Written copy courtesy of Aspen Valley Polo Club.

The future just got a little brighter for polo and its next generation of players. Polo has been confirmed as a showcase sport for the 2018 Summer Youth Olympic Games, scheduled October 6-18 in Buenos Aires, Argentina. The fourth International Olympic Committee Coordination Commission, after a recent visit to the Argentine capital, approved both polo and squash to be added to the sports program.

The “Sports Lab” concept was launched at the 2014 Nanjing Games where roller sports, skateboarding, sport climbing and wushu were featured. Since then, skateboarding and sport climbing have been added to the 2020 Tokyo Summer Olympics. All 28 Summer Olympic sports including dressage and show jumping will be held in addition to new and non-Olympic disciplines. Athletes born on or after January 2001 and on or before December 31, 2003 are permitted to compete for Olympic medals. The age limitation of the athletes is 14 to 18.

It was only natural polo was added since the sport is so popular in Argentina and surrounding areas and home of Adolfo Cambiaso, the world’s greatest polo player, along with several other top players. While team selection has not been determined by various polo federations, it is expected that two of Cambiaso’s children, Mia, 15, and Poroto, 12, could represent Argentina. The United States, England and other countries have talented pools to select from.

Poroto Cambiaso in a youth arena polo exhibition during Gladiator Polo™ in Wellington, Florida.
Poroto Cambiaso in a youth arena polo exhibition during Gladiator Polo™ in Wellington, Florida. ©David Lominska/International Polo Club Palm Beach

It is the third Summer Youth Olympics to be held after the 2010 Singapore and 2014 Nanjing Games. The previous Games hosted 3,600 athletes over 13 days of competition.

Access to the four Youth Olympic Games venue parks will be free to attract more fans and allow more youth to experience elite sport competition. Local youth will have the opportunity to access some of the Youth Olympic Games fields of play and competitions and free “Train With Champion” sessions will be offered with Olympians. Sports initiation, organized in 30 sports, will also enable youth to try out the sports.

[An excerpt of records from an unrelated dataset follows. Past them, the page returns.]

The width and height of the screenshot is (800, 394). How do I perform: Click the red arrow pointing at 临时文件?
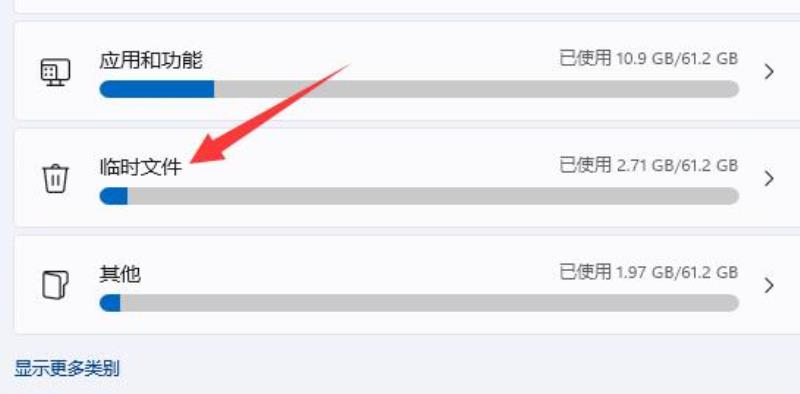coord(270,113)
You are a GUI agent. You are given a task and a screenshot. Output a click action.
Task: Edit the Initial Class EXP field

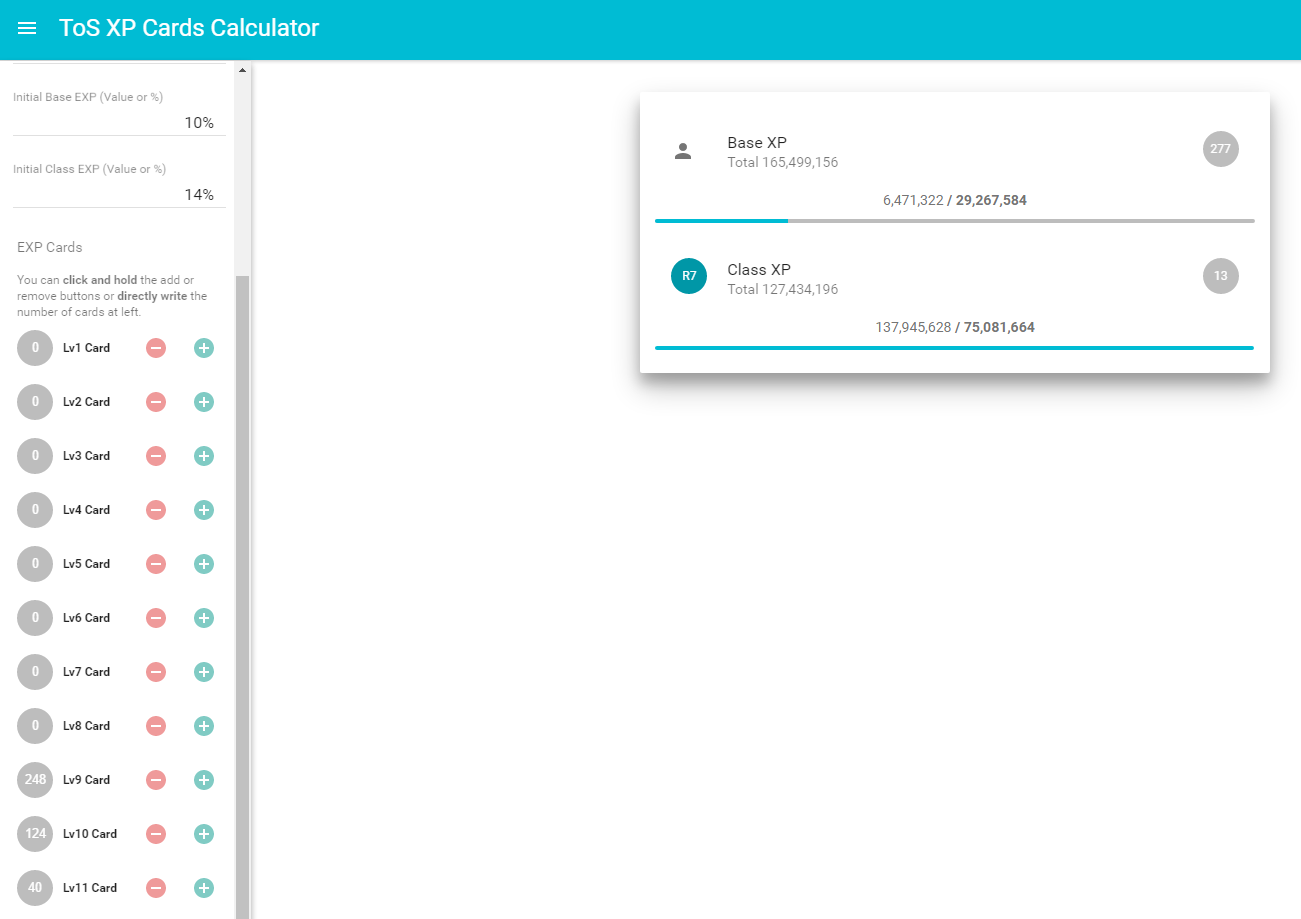(118, 195)
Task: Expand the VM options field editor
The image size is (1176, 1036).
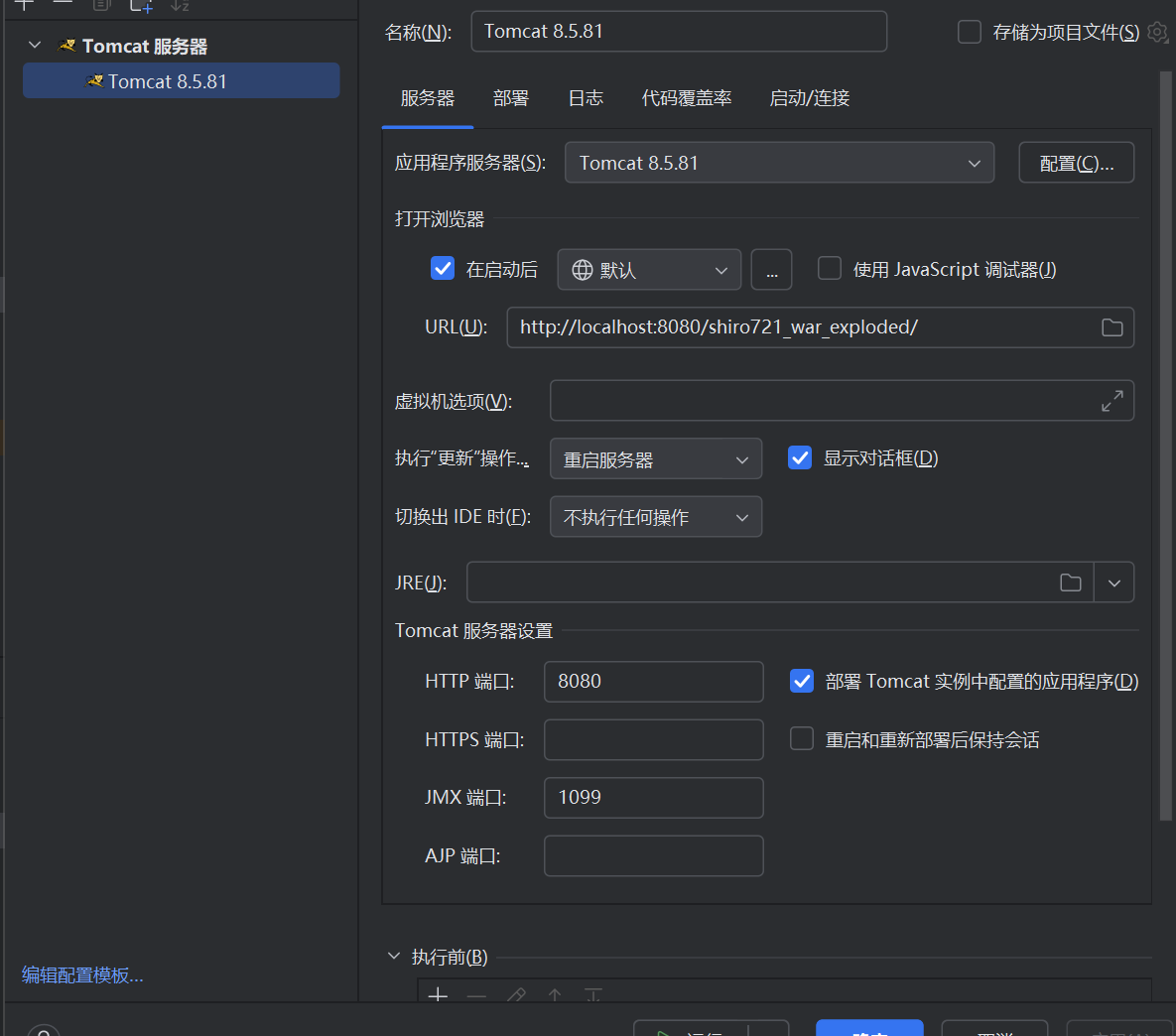Action: coord(1111,401)
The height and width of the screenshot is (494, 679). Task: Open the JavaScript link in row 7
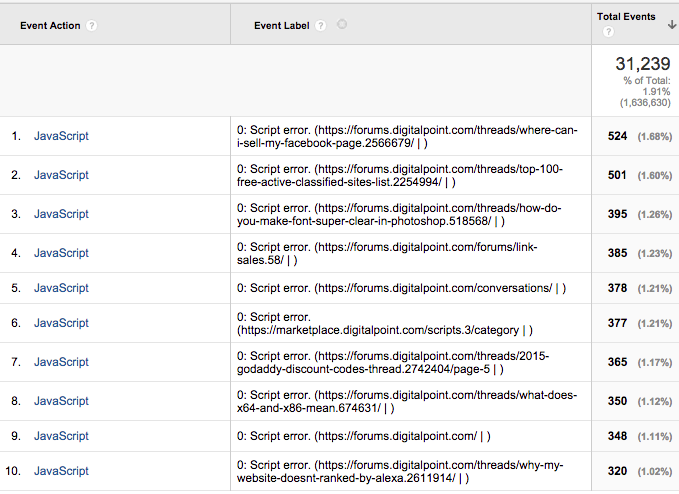point(61,362)
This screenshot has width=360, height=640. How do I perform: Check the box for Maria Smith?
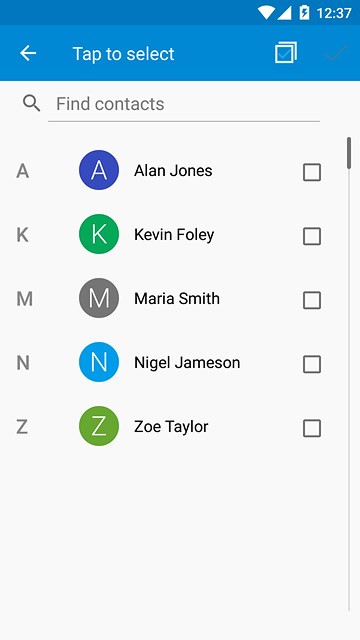tap(312, 300)
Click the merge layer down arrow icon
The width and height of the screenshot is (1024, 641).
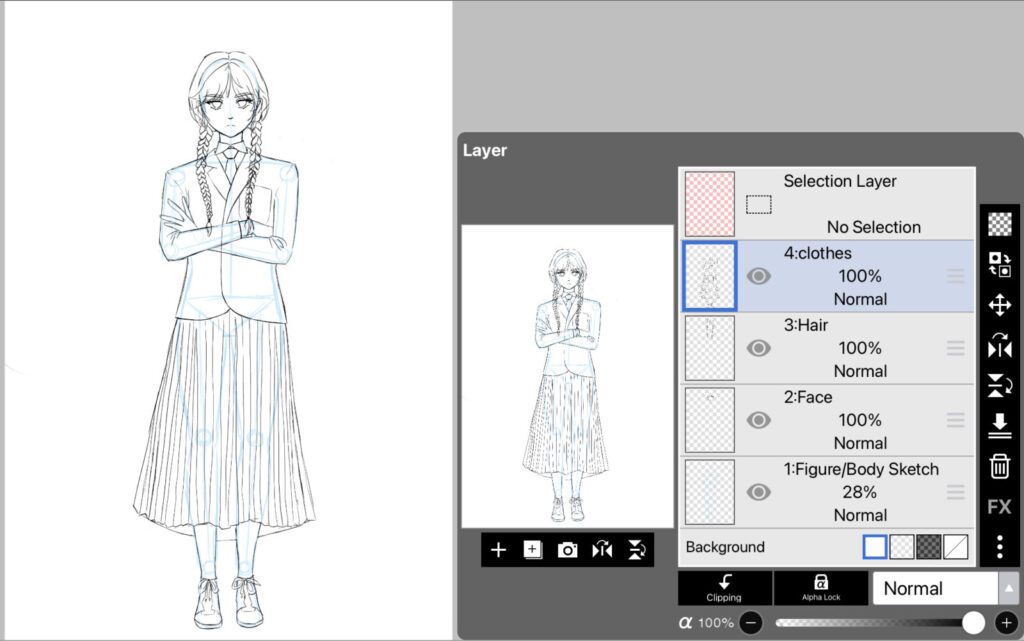pos(999,426)
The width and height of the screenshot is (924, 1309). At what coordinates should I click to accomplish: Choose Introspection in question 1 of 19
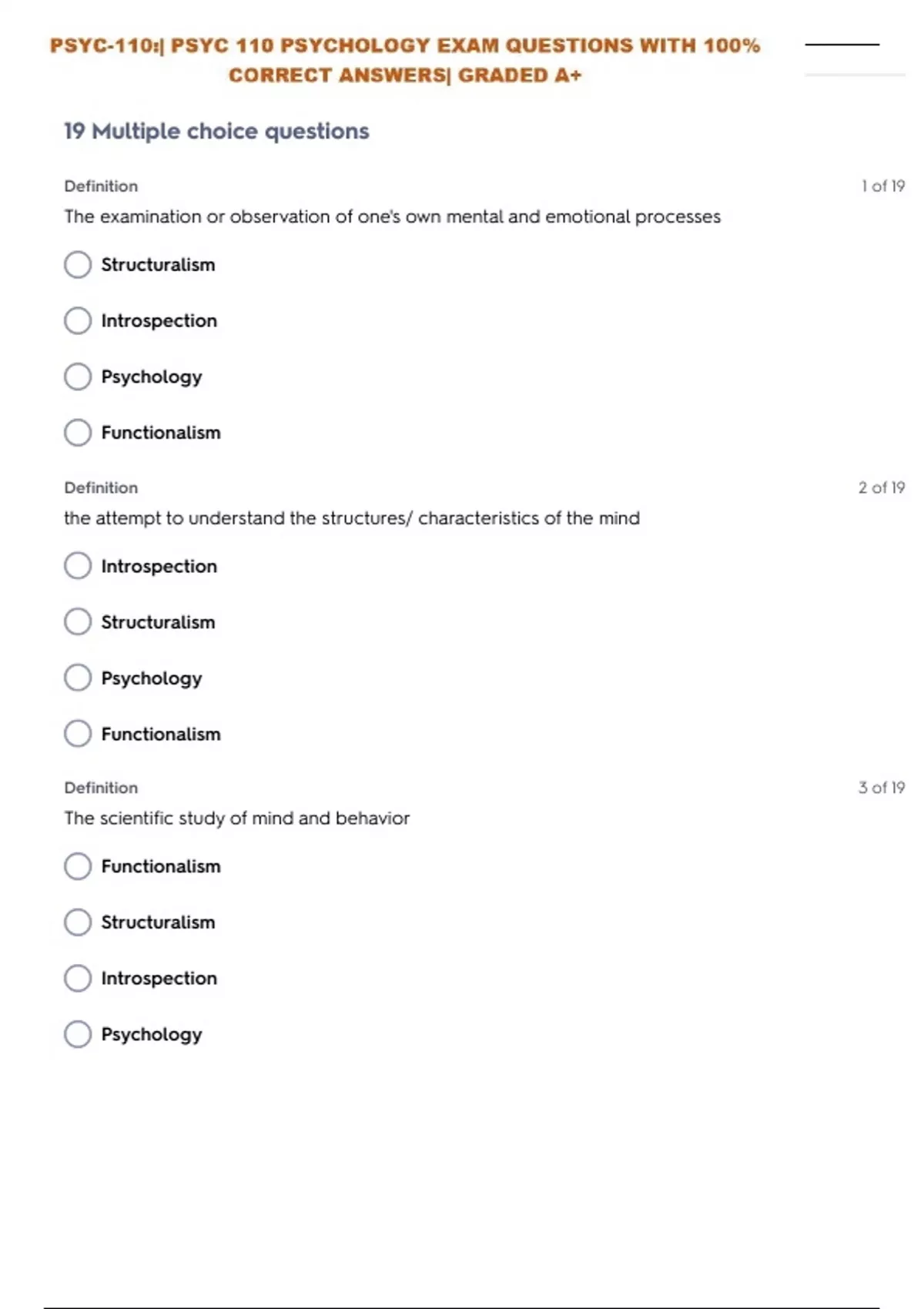click(78, 321)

Buenos Aires is also bidding against Santiago, Chile, for the right to host the Pan American Games in 2023. Guillermo Steta, president of the Mexican Polo Federation, is spearheading a move to get polo into the Pan American Games, which could pave the way for its return to the Olympics.

Polo’s confirmation for the Youth Olympic Games could have a huge impact on polo’s aspirations to return to the Summer Olympic Games. It has been called a positive development for the growth and exposure of polo on a worldwide stage. Polo was last featured in the 1936 Berlin Olympic Games when Argentina won the gold medal after an 11-0 victory over Britain in the final. Argentina also won the gold medal at the 1924 Paris Olympics. The sport has been an Olympic medal event at five Olympics, also appearing in 1900 in Paris, London in 1908 and Antwerp in 1920.

“Buenos Aires 2018 will have an innovative and modern approach,” 2018 Buenos Aires Chairman Gerardo Werthein told reporters. “Instead of waiting for young people to come to the sport, the Games will aim to bring the sport, culture and education to millennials and get them involved through interactive activities. It will be an open event for everyone to enjoy and will have a strong focus on sustainability.” IOC officials believe the model will act as a testing ground for the Olympic Movement as the program is shifting toward a more youth-focused and urban setting.

Malia Bryan and Matias Gonzalez at the 2017 National Youth Tournament Series at the International Polo Club Palm Beach. ©David Lominska/International Polo Club Palm Beach
Malia Bryan and Matias Gonzalez at the 2017 National Youth Tournament Series at the International Polo Club Palm Beach. ©David Lominska/International Polo Club Palm Beach

Wellington, Florida, is a hotbed for youth polo through programs such as the Polo Training Foundation and the USPA’s National Youth Tournament Series.

The Polo School at Grand Champions in Wellington, Florida, and Aspen Valley Polo Club in Aspen, Colorado, have played a key role in building the grass roots and up-and-coming players through kids polo camps, teaching lessons, stick-and-ball and several kids tournaments.